CHIEDIAMO IL DIRITTO ALL’AUTODETERMINAZIONE DEL POPOLO PALESTINESE

La proposta che presentiamo oggi definisce un quadro quinquennale per la ripresa e la ricostruzione e parte dal riconoscimento del diritto inalienabile del popolo palestinese di decidere del proprio presente e futuro in ogni fase della ricostruzione, potendo esprimere un’unica visione nazionale che colleghi Gaza, la Cisgiordania e Gerusalemme Est. In questa direzione è perciò cruciale che non venga imposto dalla comunità internazionale alcun modello che escluda l’autonomia palestinese, frammenti ulteriormente il suo territorio e affidi la gestione di Gaza ad un’amministrazione transitoria internazionale.

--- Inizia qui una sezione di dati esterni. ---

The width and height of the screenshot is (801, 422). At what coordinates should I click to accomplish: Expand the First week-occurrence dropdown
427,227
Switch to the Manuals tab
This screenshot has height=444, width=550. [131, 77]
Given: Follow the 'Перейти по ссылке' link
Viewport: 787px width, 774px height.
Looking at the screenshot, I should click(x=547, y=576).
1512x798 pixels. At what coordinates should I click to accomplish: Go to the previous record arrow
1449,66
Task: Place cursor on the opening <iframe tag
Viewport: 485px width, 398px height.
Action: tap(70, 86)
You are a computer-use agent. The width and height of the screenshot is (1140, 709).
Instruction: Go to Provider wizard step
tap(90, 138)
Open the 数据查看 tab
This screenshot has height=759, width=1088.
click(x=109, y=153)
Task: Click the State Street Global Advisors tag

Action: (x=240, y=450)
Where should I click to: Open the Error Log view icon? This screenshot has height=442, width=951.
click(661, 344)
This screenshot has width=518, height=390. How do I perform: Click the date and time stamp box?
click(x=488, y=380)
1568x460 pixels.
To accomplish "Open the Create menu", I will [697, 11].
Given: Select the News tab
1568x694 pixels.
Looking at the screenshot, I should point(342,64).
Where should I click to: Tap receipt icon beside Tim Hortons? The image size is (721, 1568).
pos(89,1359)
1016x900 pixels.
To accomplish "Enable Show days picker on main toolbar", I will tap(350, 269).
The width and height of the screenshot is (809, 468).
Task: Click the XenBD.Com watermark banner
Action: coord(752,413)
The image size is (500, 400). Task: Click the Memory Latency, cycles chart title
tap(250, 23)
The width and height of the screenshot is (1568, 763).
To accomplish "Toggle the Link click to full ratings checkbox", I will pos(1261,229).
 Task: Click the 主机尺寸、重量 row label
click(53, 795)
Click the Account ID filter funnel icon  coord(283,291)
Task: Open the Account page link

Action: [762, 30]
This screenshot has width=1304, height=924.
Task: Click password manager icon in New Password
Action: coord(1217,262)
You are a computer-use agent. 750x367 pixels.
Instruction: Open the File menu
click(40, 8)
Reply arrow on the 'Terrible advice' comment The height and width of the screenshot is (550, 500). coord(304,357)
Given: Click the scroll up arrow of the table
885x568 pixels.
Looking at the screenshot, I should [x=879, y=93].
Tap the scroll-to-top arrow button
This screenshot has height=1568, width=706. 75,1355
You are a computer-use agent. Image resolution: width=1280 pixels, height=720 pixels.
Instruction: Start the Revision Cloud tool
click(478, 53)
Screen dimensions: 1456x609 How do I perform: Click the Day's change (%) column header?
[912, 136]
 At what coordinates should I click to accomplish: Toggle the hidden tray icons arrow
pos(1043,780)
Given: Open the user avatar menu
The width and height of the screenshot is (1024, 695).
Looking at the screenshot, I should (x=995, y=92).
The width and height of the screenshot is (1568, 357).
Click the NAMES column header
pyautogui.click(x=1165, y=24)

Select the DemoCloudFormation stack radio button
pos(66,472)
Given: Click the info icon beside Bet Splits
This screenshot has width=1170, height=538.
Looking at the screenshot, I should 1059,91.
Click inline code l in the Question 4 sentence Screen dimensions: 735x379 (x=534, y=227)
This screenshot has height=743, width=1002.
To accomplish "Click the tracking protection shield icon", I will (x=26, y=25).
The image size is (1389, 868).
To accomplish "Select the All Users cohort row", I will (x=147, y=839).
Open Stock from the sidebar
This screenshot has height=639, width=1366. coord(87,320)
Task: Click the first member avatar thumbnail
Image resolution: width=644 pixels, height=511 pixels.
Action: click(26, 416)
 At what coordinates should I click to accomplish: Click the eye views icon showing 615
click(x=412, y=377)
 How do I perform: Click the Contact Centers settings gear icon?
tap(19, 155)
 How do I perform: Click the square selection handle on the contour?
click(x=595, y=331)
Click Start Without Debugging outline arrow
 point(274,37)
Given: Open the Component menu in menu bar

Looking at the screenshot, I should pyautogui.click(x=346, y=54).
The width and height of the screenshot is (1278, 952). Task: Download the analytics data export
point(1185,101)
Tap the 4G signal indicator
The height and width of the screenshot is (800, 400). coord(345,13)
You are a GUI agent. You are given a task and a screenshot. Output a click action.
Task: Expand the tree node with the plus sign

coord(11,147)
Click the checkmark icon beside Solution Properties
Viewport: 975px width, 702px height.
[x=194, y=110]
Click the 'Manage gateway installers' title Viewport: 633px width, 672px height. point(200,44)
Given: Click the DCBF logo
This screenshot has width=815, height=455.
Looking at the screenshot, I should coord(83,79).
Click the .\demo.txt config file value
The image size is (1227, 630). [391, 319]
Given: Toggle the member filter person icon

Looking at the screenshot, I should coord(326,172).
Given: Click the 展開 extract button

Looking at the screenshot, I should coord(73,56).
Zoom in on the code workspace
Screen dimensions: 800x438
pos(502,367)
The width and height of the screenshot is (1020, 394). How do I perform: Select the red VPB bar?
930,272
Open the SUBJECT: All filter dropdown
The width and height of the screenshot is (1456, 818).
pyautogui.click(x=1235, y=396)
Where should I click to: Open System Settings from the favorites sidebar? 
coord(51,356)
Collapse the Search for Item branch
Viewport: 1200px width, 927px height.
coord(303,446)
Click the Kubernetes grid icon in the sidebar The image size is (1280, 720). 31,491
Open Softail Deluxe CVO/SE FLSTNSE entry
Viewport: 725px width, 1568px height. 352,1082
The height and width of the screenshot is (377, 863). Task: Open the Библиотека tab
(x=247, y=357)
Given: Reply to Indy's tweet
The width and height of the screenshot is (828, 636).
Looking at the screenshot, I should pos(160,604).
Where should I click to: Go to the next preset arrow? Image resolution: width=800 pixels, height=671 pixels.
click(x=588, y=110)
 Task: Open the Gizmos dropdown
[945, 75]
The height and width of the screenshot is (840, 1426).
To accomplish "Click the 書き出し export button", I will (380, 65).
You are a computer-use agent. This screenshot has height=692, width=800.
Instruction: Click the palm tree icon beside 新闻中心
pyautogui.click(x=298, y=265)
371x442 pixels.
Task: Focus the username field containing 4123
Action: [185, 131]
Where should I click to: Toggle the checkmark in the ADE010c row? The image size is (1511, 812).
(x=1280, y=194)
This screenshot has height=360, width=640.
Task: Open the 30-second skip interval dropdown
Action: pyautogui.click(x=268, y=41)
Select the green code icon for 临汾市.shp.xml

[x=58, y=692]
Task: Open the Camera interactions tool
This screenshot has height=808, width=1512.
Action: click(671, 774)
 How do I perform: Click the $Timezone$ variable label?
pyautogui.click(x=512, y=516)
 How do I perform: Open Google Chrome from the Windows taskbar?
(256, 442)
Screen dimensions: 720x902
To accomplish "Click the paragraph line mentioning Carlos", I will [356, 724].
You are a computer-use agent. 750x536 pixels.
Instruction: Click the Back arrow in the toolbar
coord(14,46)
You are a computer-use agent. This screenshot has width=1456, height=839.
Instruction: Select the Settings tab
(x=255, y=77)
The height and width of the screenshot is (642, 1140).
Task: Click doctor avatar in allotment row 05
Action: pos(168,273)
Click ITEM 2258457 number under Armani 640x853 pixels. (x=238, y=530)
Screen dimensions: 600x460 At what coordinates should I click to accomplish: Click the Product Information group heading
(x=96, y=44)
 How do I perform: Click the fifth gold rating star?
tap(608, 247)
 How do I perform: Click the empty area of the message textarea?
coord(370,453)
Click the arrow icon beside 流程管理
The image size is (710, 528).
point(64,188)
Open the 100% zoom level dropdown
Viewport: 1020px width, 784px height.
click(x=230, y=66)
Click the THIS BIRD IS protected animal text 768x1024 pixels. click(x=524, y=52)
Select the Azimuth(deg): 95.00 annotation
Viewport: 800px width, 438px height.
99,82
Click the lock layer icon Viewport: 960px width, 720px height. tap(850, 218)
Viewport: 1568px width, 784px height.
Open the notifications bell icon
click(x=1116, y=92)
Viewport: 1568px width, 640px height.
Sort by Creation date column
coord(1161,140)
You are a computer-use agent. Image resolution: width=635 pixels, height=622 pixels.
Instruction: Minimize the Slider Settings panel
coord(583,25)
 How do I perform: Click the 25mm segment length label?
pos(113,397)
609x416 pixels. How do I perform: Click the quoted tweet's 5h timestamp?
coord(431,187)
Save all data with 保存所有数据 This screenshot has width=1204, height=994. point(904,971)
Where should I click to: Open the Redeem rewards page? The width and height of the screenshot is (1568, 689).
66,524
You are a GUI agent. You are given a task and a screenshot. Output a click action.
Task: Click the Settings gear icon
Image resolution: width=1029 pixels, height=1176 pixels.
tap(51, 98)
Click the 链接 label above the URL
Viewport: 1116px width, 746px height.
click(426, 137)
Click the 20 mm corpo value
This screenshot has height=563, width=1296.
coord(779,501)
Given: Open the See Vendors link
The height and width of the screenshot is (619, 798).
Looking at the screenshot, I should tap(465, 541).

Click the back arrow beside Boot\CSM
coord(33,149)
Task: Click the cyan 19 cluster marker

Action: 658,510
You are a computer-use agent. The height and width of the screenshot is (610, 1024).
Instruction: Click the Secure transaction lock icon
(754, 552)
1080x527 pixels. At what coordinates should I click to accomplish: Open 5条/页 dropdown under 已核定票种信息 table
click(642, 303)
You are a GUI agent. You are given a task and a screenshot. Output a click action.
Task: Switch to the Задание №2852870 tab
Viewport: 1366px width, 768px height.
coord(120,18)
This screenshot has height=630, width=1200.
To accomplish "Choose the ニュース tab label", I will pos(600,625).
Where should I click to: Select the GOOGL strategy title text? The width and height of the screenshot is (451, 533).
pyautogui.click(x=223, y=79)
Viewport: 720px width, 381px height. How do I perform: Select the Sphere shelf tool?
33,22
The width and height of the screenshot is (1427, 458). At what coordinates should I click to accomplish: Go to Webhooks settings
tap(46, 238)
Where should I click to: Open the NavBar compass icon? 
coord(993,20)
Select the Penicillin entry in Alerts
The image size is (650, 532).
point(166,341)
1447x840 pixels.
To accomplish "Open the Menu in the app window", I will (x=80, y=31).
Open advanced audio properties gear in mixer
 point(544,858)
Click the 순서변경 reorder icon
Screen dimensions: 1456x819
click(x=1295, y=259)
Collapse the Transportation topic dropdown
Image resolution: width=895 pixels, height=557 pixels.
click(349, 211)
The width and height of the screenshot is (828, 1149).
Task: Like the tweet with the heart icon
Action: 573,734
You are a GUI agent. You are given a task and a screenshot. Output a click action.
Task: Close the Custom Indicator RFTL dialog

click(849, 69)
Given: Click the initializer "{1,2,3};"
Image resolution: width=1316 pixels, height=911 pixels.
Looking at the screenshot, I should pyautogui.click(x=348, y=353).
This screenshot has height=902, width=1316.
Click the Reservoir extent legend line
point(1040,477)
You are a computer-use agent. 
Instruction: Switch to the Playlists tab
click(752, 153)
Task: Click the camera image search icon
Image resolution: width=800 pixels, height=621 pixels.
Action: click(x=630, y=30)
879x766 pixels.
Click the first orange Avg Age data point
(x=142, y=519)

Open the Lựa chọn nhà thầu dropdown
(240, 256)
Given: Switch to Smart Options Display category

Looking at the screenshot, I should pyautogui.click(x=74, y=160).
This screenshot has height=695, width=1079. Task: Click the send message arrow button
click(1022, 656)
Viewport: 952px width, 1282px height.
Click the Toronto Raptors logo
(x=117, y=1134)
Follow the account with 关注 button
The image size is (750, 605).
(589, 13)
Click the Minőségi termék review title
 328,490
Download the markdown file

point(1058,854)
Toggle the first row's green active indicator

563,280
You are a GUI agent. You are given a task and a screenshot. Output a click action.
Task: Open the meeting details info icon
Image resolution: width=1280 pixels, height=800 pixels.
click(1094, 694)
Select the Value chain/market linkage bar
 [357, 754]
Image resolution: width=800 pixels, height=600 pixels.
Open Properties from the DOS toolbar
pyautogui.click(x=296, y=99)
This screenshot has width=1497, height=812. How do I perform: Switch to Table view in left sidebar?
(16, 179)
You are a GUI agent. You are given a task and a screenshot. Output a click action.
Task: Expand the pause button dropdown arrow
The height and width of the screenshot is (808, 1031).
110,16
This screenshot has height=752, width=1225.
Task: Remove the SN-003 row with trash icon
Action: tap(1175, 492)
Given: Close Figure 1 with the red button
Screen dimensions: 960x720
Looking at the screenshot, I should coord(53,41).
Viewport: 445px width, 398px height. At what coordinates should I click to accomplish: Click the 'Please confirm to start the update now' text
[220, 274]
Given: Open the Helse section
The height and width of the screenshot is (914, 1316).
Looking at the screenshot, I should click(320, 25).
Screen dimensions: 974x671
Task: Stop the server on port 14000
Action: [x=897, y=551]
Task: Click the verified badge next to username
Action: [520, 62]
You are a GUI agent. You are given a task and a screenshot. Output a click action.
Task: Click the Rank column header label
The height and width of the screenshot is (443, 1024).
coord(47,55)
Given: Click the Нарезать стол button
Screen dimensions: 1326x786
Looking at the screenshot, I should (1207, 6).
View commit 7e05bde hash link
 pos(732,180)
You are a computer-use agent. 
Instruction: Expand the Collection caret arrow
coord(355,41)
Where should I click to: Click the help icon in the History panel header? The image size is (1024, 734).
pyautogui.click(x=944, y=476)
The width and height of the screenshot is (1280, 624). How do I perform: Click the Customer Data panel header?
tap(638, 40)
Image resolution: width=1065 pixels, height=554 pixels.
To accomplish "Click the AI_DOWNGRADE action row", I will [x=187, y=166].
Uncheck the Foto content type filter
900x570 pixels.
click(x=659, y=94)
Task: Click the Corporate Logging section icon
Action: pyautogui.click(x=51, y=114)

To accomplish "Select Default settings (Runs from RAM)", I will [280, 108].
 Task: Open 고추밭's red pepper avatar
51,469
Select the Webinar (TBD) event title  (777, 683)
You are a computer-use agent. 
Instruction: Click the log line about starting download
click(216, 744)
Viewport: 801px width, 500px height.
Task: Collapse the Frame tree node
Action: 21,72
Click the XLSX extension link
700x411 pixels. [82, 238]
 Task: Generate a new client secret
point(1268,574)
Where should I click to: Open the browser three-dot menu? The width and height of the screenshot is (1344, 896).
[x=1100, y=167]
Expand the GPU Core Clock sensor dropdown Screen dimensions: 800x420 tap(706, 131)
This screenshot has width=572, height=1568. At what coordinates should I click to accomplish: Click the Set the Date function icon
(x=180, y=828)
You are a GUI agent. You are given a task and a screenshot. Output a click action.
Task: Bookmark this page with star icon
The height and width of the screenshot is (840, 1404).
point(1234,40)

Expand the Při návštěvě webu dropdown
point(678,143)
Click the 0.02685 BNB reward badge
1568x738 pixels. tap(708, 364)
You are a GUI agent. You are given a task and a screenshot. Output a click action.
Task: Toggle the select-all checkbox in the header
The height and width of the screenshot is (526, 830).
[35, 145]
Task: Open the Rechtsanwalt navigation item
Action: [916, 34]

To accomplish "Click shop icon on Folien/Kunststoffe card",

Al contrario chiediamo che venga attuato un processo che – in coordinamento con l’UE, l’Egitto, gli Stati arabi del Golfo, l’ONU e le agenzie internazionali – resti saldamente ancorato al rispetto del diritto internazionale rifuggendo da modelli di ricostruzione meramente orientati al profitto”.

In vista dell’81ª sessione dell’Assemblea Generale delle Nazioni Unite e dei prossimi summit dei Paesi donatori, l’appello rivolto al Board of Peace e alla comunità internazionale è quindi di:

  • trasferire immediatamente l’amministrazione di Gaza ai palestinesi;
  • smantellare il blocco e le restrizioni che hanno soffocato ogni precedente tentativo di ricostruzione;
  • lavorare per garantire che Israele risponda del genocidio commesso;
  • impegnarsi a favore di un orizzonte politico che ponga fine all’occupazione e garantisca l’autodeterminazione palestinese, attesa da decenni.

Il report pubblicato oggi parte dall’ascolto di ciò che la popolazione di Gaza vuole, chiede e si immagina per il proprio futuro. – conclude Pezzati – Un processo che potrà avere successo solo se sarà ascoltato davvero. Tutti noi possiamo mobilitarci e sostenere questo diritto perchè sia davvero l’ultima volta che Gaza viene ricostruita”.